Até onde a prioridade de acesso à internet por pagamento seria um desrespeito aos outros usuários? No Brasil, país detentor da maior quantidade de água doce no mundo, todas as pessoas já ficaram sem água em algum ambiente que frequentam diariamente. Isso acontece. E se você soubesse que a pressão insuficiente da água na sua casa estaria acontecendo porque outros consumidores pagaram mais para receber mais água? (a conclusão é sua). Da mesma forma, imagine a situação de microempresas que vendem pela internet. De repente a rede está muito lenta, então menos vendas vão acontecer. O motivo? Uma empresa de streaming pagou para ter maior largura de banda a partir daquele dia. O que você acha disso? A resposta pode parecer óbvia tanto para os contrários como os favoráveis. É a discussão que está posta. Uma polêmica típica de Século XXI, cujo ponto de equilíbrio deve ser pensado. Pena que, também por conta de tipicidades desses tempos, esse pensamento muitas vezes se submete à ideologias e outras questões políticas. Isso leva insegurança a muitos daqueles que pensam em basear seus negócios na internet.

Para quem quer continuar nesse debate algumas informações podem ser consideradas especialmente importantes. Como, por exemplo, o fato de que a internet nunca teve dono. Não dá para afirmar sequer quando a grande rede surgiu. Sabe-se que na década de 1960 o governo americano encomendou uma pesquisa para a criação de uma rede que permitisse a comunicação por meio de computadores. A partir daí outros países, como França e Inglaterra, também em cooperação com os Estados Unidos, desenvolveram seus próprios projetos de redes. Surgiram contribuições importantes. Mas a internet em si “aconteceu” quase espontaneamente. Isso foi em meados dos anos 80 do século passado. Funciona com base em protocolos (softwares) que permitem a conexão entre redes, oferecendo determinadas funcionalidades. Daí formou-se a grande rede das redes de redes. Os provedores, que oferecem a conexão ao mercado, de um lado investem na conexão deles com a internet e, de outro, na distribuição desse sinal para seus clientes. É o que se chama de “última milha”, aquele pedacinho periférico de rede que chega ao consumidor final e é conectado, pelo provedor, na internet. Nessa condição, por que os provedores teriam o direito de priorizar toda a rede para quem lhe pagasse mais por isso? O resto da rede conectada ao provedor, que é a internet como um todo, não tem dono. Some-se a isso o fato de que tudo aconteceria em detrimento dos “outros” clientes dele.

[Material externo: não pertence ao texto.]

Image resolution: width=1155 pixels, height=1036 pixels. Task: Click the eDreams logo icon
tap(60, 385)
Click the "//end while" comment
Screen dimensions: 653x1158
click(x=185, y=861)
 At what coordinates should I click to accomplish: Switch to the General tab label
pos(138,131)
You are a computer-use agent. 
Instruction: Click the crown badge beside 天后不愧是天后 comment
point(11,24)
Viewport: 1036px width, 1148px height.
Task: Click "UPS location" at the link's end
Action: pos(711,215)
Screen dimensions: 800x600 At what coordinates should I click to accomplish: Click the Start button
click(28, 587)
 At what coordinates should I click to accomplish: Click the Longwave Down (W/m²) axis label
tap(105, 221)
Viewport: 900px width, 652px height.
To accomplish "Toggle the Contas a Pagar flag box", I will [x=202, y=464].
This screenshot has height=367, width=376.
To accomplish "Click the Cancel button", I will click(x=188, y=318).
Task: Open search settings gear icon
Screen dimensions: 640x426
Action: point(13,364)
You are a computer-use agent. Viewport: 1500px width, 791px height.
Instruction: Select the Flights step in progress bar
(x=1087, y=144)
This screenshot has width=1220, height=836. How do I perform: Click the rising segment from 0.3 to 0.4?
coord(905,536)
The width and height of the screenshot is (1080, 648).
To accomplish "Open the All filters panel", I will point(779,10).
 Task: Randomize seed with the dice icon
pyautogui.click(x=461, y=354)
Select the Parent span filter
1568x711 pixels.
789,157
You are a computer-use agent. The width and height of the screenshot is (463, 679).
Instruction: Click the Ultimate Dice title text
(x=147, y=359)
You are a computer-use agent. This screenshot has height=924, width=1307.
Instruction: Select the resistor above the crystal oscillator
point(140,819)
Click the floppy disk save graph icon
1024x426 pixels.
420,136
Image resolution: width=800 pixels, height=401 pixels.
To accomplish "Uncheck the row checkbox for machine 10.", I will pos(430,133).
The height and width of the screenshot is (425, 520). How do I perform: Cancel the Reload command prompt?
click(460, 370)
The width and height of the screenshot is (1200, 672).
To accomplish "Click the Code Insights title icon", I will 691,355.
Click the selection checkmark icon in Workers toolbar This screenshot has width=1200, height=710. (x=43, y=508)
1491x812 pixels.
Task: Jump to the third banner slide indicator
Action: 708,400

A discussão continua. Mas não para o atual governo americano. Ele foi até mais adiante, dando à FCC poderes para agir de forma a “proteger os consumidores, defender a segurança nacional e promover a segurança pública”. De acordo com o site Teletime a comissão tem o direito de intervir quando os consumidores não estiverem sendo atendidos adequadamente por seus provedores. Se Trump voltar à presidência, é de se supor que a neutralidade da rede seja novamente questionada. Com a diferença de que, então, os dois sistemas já terão sido “testados” pelo mercado. Só falta saber quantas novas tecnologias para otimização da rede já terão surgido até lá. E, mais tarde, quantas novas demandas serão levadas à internet, também por conta de novas tecnologias.